> [Exercise objective]:
One range is to be output from the listing below, exactly as written: the line with "Tap withdrawal number 32124422815" to the line with "Task: Open the 文档 documents panel", both kept.
********
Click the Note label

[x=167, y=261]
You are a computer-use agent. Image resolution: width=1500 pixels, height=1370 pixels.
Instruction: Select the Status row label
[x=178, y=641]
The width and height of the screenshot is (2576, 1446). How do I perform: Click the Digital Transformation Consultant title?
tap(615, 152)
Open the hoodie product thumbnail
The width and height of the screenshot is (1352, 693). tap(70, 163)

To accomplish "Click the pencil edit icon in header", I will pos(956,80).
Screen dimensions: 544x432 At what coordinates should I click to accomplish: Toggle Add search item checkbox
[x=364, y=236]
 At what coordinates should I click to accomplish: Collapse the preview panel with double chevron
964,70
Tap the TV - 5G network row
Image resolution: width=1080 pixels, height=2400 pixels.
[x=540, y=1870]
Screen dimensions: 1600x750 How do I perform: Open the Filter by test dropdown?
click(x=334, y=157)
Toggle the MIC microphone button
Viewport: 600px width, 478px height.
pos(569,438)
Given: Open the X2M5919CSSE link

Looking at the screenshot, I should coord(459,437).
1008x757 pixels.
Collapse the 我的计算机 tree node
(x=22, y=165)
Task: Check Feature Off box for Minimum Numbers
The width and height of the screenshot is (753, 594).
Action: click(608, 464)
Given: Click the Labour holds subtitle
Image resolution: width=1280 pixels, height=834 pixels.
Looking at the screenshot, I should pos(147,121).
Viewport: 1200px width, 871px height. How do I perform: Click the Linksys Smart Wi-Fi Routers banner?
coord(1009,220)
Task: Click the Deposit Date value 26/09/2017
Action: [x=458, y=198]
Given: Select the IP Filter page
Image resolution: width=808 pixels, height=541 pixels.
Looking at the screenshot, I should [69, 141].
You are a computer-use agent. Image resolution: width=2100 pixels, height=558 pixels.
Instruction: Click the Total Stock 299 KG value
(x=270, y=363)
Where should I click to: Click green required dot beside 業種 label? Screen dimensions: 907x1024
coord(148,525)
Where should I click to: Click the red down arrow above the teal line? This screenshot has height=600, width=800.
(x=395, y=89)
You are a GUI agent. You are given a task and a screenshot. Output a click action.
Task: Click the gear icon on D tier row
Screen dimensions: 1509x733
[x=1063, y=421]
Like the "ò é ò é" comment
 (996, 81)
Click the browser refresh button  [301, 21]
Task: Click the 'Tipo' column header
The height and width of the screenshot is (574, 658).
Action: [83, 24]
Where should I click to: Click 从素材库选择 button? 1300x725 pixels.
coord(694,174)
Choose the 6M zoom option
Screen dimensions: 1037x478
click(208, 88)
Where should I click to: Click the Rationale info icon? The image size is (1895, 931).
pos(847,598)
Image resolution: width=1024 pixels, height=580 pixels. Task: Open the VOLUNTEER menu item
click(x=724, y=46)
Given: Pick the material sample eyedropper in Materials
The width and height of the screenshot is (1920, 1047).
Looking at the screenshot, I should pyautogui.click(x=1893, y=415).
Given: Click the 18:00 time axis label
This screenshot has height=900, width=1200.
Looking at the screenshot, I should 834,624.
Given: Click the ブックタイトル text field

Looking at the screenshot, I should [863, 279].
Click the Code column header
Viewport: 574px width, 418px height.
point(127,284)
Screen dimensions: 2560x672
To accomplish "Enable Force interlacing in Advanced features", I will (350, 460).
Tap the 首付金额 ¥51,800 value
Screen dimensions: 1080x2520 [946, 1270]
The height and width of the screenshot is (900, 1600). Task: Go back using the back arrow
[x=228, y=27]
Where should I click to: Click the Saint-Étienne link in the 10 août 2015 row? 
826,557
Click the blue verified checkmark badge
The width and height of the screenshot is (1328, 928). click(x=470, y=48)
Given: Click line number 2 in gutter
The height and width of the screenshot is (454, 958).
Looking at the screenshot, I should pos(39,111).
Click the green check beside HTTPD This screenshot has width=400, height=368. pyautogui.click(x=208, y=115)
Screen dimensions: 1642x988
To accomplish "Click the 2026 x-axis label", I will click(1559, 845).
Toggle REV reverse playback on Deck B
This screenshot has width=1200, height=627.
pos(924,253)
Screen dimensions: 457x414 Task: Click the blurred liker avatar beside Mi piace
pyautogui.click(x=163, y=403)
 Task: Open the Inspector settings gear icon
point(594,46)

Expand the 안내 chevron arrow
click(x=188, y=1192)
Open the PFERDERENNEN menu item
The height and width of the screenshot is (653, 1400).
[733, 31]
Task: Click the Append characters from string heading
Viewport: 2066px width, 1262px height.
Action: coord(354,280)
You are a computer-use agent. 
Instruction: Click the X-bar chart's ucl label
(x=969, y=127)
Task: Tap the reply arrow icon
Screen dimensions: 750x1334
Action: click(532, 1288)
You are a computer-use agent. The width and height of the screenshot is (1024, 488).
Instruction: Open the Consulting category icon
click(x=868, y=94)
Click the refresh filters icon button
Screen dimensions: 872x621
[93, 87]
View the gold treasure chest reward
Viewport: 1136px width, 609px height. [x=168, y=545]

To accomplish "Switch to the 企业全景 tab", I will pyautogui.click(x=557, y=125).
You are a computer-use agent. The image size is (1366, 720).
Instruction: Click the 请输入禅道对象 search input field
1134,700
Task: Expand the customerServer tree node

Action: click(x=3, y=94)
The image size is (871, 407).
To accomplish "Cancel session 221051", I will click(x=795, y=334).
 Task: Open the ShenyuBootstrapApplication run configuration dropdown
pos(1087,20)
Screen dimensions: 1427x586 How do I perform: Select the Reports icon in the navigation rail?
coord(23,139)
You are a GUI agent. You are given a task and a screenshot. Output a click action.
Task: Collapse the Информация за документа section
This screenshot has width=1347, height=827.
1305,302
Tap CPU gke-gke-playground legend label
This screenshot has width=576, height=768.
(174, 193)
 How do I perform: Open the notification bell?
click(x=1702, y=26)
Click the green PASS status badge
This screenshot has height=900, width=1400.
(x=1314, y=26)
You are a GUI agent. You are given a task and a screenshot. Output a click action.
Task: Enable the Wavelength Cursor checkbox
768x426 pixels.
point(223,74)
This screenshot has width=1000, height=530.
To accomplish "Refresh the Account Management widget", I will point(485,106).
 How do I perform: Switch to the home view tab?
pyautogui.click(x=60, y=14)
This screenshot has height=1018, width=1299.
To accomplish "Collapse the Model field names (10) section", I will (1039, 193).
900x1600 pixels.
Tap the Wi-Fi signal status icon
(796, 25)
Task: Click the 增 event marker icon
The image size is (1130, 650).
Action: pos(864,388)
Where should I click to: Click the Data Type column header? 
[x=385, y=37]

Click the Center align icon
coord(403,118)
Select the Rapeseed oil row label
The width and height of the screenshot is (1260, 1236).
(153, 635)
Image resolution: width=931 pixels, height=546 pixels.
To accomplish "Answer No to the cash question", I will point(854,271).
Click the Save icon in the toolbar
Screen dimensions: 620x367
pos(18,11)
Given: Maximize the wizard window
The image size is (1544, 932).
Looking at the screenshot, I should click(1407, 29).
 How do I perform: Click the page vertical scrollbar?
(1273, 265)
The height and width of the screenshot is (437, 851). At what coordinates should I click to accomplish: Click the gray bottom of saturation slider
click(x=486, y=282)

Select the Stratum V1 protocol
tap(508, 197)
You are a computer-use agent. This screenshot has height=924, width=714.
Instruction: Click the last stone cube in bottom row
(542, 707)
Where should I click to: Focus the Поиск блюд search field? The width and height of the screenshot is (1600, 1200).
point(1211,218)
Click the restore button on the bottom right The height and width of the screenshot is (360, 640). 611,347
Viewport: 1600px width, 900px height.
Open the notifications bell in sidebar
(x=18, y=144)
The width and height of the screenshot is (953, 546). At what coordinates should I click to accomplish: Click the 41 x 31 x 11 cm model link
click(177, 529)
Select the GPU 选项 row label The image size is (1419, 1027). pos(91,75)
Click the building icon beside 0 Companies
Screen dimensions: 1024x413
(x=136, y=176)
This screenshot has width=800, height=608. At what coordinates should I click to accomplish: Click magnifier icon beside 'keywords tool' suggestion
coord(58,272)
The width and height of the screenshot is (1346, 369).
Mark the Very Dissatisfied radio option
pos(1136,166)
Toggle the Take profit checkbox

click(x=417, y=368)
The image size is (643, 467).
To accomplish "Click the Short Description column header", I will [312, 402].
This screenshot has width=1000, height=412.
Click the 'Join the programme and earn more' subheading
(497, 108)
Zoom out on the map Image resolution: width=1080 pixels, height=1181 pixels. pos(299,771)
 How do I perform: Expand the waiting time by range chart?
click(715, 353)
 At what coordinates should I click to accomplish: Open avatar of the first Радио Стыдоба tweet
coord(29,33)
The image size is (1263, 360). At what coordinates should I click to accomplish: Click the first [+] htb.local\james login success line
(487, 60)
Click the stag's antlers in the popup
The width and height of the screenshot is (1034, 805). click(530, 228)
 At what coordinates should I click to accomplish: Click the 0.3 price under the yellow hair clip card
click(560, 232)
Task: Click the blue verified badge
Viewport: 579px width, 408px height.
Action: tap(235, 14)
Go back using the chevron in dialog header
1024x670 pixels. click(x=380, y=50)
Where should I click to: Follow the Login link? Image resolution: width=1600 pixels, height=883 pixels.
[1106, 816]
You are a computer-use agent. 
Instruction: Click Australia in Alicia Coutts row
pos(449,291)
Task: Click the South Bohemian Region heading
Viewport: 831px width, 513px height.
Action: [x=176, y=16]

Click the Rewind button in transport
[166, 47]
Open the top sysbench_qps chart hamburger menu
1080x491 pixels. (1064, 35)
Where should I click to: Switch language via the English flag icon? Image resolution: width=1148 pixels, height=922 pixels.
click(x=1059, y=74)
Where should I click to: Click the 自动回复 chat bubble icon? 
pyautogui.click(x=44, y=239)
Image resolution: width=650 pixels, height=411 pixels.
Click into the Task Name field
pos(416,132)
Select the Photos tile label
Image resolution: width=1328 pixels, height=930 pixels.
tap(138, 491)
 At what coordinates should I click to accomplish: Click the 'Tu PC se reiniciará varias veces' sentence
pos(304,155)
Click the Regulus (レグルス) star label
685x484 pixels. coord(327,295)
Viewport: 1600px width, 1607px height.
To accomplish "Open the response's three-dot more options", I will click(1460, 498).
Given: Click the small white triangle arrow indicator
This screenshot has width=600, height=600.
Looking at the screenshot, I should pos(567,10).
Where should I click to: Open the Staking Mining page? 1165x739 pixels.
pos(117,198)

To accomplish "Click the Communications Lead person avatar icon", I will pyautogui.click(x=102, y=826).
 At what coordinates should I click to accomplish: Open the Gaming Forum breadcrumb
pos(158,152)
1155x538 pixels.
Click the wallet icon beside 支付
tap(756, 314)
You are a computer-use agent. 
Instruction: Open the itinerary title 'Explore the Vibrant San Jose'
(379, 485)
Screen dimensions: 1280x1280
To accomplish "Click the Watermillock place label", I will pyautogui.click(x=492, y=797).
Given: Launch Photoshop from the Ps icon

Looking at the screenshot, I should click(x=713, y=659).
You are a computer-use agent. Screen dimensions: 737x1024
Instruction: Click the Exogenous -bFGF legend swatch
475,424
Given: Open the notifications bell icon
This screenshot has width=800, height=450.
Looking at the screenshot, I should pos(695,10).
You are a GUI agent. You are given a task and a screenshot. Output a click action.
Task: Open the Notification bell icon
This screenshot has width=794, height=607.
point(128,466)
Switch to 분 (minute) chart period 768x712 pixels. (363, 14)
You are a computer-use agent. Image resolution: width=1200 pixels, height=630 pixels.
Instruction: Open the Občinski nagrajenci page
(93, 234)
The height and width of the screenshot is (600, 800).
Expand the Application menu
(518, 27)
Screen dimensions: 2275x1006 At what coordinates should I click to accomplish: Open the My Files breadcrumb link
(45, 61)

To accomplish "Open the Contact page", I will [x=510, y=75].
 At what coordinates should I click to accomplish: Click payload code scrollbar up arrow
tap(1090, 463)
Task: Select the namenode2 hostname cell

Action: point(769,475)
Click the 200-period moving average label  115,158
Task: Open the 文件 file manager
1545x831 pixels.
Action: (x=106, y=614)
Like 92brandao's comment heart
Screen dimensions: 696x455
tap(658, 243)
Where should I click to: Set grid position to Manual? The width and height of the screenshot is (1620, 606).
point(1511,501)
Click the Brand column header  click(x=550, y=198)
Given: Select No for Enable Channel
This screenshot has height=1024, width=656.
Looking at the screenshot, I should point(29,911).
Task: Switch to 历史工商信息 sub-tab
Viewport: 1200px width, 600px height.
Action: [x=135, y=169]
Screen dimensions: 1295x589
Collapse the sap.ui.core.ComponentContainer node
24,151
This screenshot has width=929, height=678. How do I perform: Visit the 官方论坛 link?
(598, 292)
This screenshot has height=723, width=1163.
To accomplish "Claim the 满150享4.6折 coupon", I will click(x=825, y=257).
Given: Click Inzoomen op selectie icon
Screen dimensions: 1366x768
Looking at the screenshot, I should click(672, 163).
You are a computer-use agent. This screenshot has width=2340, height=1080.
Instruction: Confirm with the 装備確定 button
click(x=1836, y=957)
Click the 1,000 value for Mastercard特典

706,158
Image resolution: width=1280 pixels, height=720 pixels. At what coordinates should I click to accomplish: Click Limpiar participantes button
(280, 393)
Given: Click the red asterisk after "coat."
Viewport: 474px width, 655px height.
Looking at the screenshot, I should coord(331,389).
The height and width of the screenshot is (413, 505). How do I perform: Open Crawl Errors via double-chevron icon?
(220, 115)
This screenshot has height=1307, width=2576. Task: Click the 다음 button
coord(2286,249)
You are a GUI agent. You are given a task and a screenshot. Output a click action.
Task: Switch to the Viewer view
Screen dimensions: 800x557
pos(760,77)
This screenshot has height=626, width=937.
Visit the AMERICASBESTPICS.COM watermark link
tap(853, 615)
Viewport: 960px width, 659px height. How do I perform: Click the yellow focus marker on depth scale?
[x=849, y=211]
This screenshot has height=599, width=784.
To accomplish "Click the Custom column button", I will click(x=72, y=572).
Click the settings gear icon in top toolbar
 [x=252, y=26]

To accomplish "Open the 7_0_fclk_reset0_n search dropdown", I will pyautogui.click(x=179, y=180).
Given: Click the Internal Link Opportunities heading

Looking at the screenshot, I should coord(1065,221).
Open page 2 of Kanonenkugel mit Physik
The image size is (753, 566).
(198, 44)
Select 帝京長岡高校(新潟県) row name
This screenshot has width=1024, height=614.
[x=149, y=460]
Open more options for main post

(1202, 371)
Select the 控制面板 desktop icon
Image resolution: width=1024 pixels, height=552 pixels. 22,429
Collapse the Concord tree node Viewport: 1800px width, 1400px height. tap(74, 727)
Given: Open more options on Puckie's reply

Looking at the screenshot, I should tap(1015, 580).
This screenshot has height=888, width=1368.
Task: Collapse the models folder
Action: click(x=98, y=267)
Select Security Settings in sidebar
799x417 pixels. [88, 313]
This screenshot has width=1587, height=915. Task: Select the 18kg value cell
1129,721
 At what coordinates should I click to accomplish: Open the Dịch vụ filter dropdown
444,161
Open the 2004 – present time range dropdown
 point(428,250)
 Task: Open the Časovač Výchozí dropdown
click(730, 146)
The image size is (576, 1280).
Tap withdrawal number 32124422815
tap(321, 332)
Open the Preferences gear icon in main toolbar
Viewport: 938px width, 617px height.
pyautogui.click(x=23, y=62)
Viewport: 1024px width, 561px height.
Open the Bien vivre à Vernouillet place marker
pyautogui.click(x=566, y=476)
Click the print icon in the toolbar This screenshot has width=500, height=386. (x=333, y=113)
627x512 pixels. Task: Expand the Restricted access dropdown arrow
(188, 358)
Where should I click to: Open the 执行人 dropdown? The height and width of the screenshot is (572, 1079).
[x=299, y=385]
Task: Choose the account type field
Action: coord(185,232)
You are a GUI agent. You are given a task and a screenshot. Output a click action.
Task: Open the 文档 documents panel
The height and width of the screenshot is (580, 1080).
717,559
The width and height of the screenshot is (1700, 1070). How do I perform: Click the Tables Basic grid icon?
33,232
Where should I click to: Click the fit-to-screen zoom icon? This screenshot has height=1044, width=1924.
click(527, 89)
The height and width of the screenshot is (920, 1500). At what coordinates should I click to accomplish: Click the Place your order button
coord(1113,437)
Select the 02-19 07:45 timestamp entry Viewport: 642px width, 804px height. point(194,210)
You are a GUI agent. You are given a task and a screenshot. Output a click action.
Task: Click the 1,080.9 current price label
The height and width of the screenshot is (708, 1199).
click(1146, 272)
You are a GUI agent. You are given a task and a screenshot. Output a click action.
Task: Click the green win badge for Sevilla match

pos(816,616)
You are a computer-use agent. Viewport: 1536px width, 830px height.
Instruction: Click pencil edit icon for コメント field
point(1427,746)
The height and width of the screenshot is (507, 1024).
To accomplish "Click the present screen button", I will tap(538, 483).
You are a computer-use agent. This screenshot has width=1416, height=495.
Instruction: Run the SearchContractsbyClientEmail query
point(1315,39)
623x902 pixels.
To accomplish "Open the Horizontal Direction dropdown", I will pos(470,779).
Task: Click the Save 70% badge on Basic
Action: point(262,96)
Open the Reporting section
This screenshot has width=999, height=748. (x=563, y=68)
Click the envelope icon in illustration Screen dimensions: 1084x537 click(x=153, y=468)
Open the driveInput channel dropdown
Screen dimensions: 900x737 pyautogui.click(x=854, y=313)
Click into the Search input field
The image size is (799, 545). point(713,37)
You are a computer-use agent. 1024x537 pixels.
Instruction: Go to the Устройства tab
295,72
********
> [Problem solution]:
Tap withdrawal number 32124422815
tap(321, 332)
Open the Preferences gear icon in main toolbar
Viewport: 938px width, 617px height.
pyautogui.click(x=23, y=62)
Viewport: 1024px width, 561px height.
Open the Bien vivre à Vernouillet place marker
pyautogui.click(x=566, y=476)
Click the print icon in the toolbar This screenshot has width=500, height=386. (x=333, y=113)
627x512 pixels. Task: Expand the Restricted access dropdown arrow
(188, 358)
Where should I click to: Open the 执行人 dropdown? The height and width of the screenshot is (572, 1079).
[x=299, y=385]
Task: Choose the account type field
Action: coord(185,232)
You are a GUI agent. You are given a task and a screenshot. Output a click action.
Task: Open the 文档 documents panel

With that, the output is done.